● **Aim of the exercise**
Count the lines in the entries below that contain the string "with", treating uppercase and lowercase letters as distinct, and give only the resulting number.

━━━━━━━━━━━━━━━━━━━━

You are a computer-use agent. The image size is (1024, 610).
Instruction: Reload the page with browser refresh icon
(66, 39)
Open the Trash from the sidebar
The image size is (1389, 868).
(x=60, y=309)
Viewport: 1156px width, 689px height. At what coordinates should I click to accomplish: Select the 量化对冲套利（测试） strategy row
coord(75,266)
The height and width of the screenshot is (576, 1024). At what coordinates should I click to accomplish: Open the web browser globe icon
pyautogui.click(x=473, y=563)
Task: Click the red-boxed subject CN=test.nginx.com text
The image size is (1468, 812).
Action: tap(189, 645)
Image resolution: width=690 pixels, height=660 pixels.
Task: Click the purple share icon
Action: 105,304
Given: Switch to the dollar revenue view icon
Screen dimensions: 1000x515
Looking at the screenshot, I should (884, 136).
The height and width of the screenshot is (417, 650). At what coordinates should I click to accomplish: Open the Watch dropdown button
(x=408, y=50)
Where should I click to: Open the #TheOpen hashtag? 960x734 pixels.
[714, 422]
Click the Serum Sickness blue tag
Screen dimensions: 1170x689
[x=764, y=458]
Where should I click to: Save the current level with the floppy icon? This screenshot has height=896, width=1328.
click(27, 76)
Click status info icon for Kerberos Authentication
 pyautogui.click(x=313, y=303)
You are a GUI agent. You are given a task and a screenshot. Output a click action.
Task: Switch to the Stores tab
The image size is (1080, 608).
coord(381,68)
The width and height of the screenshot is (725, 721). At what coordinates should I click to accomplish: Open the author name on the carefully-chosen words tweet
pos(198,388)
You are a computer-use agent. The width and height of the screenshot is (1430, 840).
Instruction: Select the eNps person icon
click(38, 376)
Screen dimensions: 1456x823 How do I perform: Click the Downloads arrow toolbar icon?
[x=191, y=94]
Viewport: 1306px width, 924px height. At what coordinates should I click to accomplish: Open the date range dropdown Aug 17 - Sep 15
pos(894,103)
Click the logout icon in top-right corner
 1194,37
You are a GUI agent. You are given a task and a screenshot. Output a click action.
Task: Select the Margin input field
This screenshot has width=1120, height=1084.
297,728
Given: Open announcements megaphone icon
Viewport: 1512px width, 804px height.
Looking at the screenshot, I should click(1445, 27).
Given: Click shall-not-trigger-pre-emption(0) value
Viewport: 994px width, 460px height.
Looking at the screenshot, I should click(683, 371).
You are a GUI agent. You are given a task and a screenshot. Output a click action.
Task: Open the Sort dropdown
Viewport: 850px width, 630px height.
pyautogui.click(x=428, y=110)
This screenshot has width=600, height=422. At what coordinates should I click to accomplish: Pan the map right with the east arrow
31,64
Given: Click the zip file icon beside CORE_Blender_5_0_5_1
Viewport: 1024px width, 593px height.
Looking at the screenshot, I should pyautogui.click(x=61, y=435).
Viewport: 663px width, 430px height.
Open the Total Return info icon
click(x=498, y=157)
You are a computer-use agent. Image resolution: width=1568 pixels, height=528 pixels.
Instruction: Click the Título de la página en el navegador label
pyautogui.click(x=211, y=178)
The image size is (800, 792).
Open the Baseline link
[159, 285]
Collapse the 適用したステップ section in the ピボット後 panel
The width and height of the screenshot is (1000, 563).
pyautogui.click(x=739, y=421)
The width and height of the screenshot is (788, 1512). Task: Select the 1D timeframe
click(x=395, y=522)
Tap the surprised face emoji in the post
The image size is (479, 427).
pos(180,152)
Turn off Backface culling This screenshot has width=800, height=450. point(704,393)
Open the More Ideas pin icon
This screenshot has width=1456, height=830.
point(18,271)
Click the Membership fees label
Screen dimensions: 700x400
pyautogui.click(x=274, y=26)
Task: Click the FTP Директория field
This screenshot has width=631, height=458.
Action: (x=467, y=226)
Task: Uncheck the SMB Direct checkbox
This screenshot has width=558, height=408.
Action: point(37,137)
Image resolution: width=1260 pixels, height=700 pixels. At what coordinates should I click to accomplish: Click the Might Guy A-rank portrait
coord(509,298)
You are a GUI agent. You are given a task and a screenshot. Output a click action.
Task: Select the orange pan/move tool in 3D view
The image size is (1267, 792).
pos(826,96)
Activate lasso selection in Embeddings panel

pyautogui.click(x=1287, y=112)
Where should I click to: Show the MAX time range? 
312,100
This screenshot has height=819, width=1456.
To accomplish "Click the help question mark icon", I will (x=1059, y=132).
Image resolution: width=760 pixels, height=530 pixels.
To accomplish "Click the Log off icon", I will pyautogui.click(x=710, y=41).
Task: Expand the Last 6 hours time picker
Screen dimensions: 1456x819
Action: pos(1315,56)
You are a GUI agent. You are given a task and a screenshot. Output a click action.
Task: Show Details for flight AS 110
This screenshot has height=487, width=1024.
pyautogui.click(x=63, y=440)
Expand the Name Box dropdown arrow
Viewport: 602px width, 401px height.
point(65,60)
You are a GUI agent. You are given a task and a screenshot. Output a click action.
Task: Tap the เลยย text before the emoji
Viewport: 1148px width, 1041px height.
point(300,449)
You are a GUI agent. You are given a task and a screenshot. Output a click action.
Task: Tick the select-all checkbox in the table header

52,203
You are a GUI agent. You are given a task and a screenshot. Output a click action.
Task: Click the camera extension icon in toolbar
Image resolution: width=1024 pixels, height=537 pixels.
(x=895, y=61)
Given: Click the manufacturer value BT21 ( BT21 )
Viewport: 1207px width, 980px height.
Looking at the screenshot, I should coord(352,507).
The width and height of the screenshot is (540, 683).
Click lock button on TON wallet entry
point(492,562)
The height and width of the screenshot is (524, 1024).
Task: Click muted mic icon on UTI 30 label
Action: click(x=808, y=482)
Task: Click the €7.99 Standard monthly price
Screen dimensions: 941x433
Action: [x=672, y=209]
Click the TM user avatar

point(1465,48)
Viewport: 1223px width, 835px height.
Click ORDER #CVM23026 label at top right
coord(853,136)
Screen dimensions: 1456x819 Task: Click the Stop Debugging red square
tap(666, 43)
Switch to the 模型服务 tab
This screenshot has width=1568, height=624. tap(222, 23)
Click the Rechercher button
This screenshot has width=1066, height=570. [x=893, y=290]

━━━━━━━━━━━━━━━━━━━━

● **Solved problem**
3